* **TASK GOAL**
Each record must appear in your answer exactly as it does below.

Data records
>>>>

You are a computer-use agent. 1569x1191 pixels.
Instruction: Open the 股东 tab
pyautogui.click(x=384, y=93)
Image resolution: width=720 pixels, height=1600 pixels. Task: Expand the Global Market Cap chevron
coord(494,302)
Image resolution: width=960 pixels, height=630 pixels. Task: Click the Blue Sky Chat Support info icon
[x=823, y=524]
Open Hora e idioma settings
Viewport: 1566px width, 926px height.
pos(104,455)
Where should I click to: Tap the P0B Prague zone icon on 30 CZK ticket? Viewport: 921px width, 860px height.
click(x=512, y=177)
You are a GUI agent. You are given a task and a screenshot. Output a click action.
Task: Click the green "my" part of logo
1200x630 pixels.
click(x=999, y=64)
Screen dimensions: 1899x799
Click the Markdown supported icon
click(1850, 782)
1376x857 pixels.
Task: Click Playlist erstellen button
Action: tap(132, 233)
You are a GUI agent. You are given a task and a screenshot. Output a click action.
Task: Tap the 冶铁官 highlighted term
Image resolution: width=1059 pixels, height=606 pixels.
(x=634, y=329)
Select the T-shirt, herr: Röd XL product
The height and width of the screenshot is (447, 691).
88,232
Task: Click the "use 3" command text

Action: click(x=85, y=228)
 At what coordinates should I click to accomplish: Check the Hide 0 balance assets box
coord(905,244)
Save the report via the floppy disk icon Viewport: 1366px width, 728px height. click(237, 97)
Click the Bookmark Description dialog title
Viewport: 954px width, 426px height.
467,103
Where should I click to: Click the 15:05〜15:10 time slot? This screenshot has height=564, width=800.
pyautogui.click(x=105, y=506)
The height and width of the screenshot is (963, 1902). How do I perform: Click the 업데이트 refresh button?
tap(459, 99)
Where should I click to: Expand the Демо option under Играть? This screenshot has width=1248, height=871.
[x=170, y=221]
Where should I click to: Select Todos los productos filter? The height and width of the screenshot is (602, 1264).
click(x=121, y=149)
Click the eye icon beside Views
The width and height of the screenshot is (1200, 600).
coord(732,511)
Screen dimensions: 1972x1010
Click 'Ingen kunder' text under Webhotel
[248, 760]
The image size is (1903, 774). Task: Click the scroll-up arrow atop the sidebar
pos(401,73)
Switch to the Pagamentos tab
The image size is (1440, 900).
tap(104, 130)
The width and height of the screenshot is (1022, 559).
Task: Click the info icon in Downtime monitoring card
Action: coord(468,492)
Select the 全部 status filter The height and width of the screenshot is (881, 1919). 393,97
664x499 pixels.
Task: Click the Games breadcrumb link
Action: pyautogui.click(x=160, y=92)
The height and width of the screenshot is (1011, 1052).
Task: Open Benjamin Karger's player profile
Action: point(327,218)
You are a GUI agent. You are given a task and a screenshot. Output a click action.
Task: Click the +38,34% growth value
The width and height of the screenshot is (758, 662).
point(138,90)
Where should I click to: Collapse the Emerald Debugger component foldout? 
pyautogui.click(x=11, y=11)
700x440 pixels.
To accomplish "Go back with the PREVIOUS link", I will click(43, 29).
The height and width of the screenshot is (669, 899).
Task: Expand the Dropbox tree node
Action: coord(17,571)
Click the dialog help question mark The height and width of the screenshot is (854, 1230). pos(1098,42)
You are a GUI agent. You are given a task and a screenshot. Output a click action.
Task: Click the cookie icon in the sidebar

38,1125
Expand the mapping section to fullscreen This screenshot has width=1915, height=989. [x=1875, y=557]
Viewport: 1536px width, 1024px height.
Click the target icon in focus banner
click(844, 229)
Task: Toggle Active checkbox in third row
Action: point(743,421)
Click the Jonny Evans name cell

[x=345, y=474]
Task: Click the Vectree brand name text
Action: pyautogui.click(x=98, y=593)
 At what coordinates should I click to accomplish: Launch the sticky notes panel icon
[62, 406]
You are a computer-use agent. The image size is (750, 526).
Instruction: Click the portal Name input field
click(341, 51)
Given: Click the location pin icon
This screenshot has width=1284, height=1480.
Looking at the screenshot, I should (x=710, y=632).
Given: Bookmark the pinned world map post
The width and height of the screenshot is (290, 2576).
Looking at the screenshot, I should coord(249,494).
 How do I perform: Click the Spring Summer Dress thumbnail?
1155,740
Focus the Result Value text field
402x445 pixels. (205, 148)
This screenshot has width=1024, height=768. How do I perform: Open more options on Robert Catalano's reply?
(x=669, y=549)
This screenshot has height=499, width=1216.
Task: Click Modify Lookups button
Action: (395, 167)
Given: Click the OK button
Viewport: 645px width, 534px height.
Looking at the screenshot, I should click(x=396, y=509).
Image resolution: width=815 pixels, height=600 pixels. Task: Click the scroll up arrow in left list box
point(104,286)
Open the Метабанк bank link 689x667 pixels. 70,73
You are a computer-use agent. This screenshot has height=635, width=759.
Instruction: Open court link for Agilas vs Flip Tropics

<<<<

* **ANSWER BELOW**
You are a computer-use agent. 1569x1191 pixels.
Instruction: Open the 股东 tab
pyautogui.click(x=384, y=93)
Image resolution: width=720 pixels, height=1600 pixels. Task: Expand the Global Market Cap chevron
coord(494,302)
Image resolution: width=960 pixels, height=630 pixels. Task: Click the Blue Sky Chat Support info icon
[x=823, y=524]
Open Hora e idioma settings
Viewport: 1566px width, 926px height.
pos(104,455)
Where should I click to: Tap the P0B Prague zone icon on 30 CZK ticket? Viewport: 921px width, 860px height.
click(x=512, y=177)
You are a GUI agent. You are given a task and a screenshot. Output a click action.
Task: Click the green "my" part of logo
1200x630 pixels.
click(x=999, y=64)
Screen dimensions: 1899x799
Click the Markdown supported icon
click(1850, 782)
1376x857 pixels.
Task: Click Playlist erstellen button
Action: tap(132, 233)
You are a GUI agent. You are given a task and a screenshot. Output a click action.
Task: Tap the 冶铁官 highlighted term
Image resolution: width=1059 pixels, height=606 pixels.
(x=634, y=329)
Select the T-shirt, herr: Röd XL product
The height and width of the screenshot is (447, 691).
88,232
Task: Click the "use 3" command text

Action: click(x=85, y=228)
 At what coordinates should I click to accomplish: Check the Hide 0 balance assets box
coord(905,244)
Save the report via the floppy disk icon Viewport: 1366px width, 728px height. click(237, 97)
Click the Bookmark Description dialog title
Viewport: 954px width, 426px height.
467,103
Where should I click to: Click the 15:05〜15:10 time slot? This screenshot has height=564, width=800.
pyautogui.click(x=105, y=506)
The height and width of the screenshot is (963, 1902). How do I perform: Click the 업데이트 refresh button?
tap(459, 99)
Where should I click to: Expand the Демо option under Играть? This screenshot has width=1248, height=871.
[x=170, y=221]
Where should I click to: Select Todos los productos filter? The height and width of the screenshot is (602, 1264).
click(x=121, y=149)
Click the eye icon beside Views
The width and height of the screenshot is (1200, 600).
coord(732,511)
Screen dimensions: 1972x1010
Click 'Ingen kunder' text under Webhotel
[248, 760]
The image size is (1903, 774). Task: Click the scroll-up arrow atop the sidebar
pos(401,73)
Switch to the Pagamentos tab
The image size is (1440, 900).
tap(104, 130)
The width and height of the screenshot is (1022, 559).
Task: Click the info icon in Downtime monitoring card
Action: coord(468,492)
Select the 全部 status filter The height and width of the screenshot is (881, 1919). 393,97
664x499 pixels.
Task: Click the Games breadcrumb link
Action: pyautogui.click(x=160, y=92)
The height and width of the screenshot is (1011, 1052).
Task: Open Benjamin Karger's player profile
Action: point(327,218)
You are a GUI agent. You are given a task and a screenshot. Output a click action.
Task: Click the +38,34% growth value
The width and height of the screenshot is (758, 662).
point(138,90)
Where should I click to: Collapse the Emerald Debugger component foldout? 
pyautogui.click(x=11, y=11)
700x440 pixels.
To accomplish "Go back with the PREVIOUS link", I will click(43, 29).
The height and width of the screenshot is (669, 899).
Task: Expand the Dropbox tree node
Action: coord(17,571)
Click the dialog help question mark The height and width of the screenshot is (854, 1230). pos(1098,42)
You are a GUI agent. You are given a task and a screenshot. Output a click action.
Task: Click the cookie icon in the sidebar

38,1125
Expand the mapping section to fullscreen This screenshot has width=1915, height=989. [x=1875, y=557]
Viewport: 1536px width, 1024px height.
Click the target icon in focus banner
click(844, 229)
Task: Toggle Active checkbox in third row
Action: point(743,421)
Click the Jonny Evans name cell

[x=345, y=474]
Task: Click the Vectree brand name text
Action: pyautogui.click(x=98, y=593)
 At what coordinates should I click to accomplish: Launch the sticky notes panel icon
[62, 406]
You are a computer-use agent. The image size is (750, 526).
Instruction: Click the portal Name input field
click(341, 51)
Given: Click the location pin icon
This screenshot has width=1284, height=1480.
Looking at the screenshot, I should (x=710, y=632).
Given: Bookmark the pinned world map post
The width and height of the screenshot is (290, 2576).
Looking at the screenshot, I should coord(249,494).
 How do I perform: Click the Spring Summer Dress thumbnail?
1155,740
Focus the Result Value text field
402x445 pixels. (205, 148)
This screenshot has width=1024, height=768. How do I perform: Open more options on Robert Catalano's reply?
(x=669, y=549)
This screenshot has height=499, width=1216.
Task: Click Modify Lookups button
Action: (395, 167)
Given: Click the OK button
Viewport: 645px width, 534px height.
Looking at the screenshot, I should click(x=396, y=509).
Image resolution: width=815 pixels, height=600 pixels. Task: Click the scroll up arrow in left list box
point(104,286)
Open the Метабанк bank link 689x667 pixels. 70,73
You are a computer-use agent. This screenshot has height=635, width=759.
Instruction: Open court link for Agilas vs Flip Tropics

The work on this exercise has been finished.